■ Directions
Your task is to work out how many lines in the data include the word "will". Reply with the number alone.

Given data: Begin

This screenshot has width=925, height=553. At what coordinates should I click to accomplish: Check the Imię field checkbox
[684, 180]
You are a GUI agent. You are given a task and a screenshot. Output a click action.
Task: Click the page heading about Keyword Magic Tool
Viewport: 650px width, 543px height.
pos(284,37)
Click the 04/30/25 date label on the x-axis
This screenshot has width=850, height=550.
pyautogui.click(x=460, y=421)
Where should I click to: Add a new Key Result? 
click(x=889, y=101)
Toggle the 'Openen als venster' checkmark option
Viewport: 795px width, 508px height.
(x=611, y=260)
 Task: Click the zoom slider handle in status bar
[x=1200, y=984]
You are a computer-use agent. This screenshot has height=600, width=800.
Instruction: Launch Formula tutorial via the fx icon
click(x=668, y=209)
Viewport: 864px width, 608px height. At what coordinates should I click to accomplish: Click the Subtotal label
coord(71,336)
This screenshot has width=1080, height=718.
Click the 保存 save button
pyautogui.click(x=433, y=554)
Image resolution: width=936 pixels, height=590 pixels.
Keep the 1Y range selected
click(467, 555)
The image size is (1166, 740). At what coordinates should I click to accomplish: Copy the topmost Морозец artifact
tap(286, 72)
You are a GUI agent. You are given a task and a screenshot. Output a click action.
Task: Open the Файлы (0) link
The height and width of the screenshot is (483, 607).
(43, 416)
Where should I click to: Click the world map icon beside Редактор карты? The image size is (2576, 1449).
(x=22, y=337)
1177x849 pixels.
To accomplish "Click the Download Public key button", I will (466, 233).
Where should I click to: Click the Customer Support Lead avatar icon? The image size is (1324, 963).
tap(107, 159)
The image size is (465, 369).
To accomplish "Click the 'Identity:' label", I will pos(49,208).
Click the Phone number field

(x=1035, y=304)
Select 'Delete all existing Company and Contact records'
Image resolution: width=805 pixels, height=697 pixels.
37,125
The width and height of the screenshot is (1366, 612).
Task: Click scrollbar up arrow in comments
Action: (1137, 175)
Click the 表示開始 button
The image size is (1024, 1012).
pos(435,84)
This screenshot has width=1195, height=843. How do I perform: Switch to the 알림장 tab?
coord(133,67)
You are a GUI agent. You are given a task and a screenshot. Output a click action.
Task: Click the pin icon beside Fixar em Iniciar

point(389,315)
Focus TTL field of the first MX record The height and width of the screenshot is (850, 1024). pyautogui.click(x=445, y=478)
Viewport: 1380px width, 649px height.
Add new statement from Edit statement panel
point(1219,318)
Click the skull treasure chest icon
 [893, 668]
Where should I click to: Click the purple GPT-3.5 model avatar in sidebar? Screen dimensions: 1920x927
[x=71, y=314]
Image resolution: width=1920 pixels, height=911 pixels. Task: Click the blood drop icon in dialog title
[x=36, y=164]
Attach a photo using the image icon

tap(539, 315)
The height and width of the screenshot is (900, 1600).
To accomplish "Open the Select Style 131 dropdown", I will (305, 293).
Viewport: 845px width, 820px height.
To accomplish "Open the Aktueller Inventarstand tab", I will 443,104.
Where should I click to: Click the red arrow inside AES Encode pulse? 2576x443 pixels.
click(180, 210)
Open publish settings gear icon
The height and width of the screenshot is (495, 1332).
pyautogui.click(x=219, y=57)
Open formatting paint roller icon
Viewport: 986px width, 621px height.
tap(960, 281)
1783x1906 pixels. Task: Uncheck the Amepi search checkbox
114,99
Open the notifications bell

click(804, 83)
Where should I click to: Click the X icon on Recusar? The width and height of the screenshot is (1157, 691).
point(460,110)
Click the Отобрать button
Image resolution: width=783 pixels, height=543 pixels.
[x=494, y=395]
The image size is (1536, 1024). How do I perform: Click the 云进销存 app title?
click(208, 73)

Given data: End

■ Answer to this exercise
4